Дрон жужжал, как ожиревшая стрекоза, рядом. Я следила за синей курткой, почему-то продолжая волноваться, словно Красницкий мог угодить в реку, свернуть себе шею или ещё что угодно. Он же шёл напролом, перепрыгивал, бежал, рискуя на каждом шагу, будто глупый мальчишка в погоне за адреналином. Потом берег реки скрылся под величественным утёсом, поросшим мхом, дрон поднялся высоко, прочертил вектором направление в небе и исчез. Я помчалась к водопаду.
Когда я оказалась у ступеней последней лестницы, Иван уже стоял у заводи, небрежно помахивая моим рюкзаком. Позёр!
Я подбежала, Иван протянул мне пропажу.
— Вуаля.
— Спасибо! — выдохнула я, не понимая, как он может быть одновременно таким привлекательным и настолько же отталкивающим: хочется поцеловать его и заехать камнем в лоб. Или это мне так везёт на реакции? Аллергия? Люблю же я орехи, а потом задыхаюсь от них. Того и гляди, пятнами пойду…

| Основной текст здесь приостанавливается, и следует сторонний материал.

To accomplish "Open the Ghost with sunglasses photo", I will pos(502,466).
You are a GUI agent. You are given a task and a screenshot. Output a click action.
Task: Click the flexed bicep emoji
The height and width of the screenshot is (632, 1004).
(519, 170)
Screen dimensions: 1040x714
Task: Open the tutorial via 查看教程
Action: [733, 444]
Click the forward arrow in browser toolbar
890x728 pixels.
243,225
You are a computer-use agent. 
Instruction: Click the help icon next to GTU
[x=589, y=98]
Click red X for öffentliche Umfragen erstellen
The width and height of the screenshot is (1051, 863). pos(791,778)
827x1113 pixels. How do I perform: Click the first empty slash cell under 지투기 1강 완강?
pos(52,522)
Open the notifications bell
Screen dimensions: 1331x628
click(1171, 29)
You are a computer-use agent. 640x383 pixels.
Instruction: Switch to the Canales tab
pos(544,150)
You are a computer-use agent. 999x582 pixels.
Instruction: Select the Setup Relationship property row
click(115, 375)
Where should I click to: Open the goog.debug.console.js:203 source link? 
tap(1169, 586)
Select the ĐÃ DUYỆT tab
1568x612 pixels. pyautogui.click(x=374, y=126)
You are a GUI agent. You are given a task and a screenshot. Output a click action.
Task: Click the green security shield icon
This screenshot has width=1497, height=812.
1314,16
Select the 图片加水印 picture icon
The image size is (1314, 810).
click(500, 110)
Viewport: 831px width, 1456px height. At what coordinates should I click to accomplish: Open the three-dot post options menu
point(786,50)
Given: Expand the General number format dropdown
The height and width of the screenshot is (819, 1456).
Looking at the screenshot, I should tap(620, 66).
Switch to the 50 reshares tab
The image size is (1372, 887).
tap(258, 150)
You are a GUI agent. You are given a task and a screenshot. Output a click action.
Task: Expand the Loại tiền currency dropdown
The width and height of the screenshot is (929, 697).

Красницкий с усмешкой раскланялся передо мной, как мушкетёр.
— Не за что. Но в следующий раз перед тем, как пинаться мешками над пропастью, вынимай ценные вещи.
— Почему ты пошёл по реке? Ты не смог подняться? — спросила я, пытаясь отдышаться.
— А ты волновалась? — ответил он с хитрецой в глазах.
— Вот ещё! — соврала я.
— Волновалась, я вижу, — хохотнул он. — И это хорошо!
— Ах так?! Ты специально заставил меня понервничать? Тогда зачем нужно было так нестись по скользким камням?! Взрослый же мужик, должен понимать, что горы не игрушка!
— Если я рискую, то делаю это взвешенно.
— Не всегда, — ответила я, заметив, что у него по щиколотки намокли джинсы, и в кроссовках хлюпает вода.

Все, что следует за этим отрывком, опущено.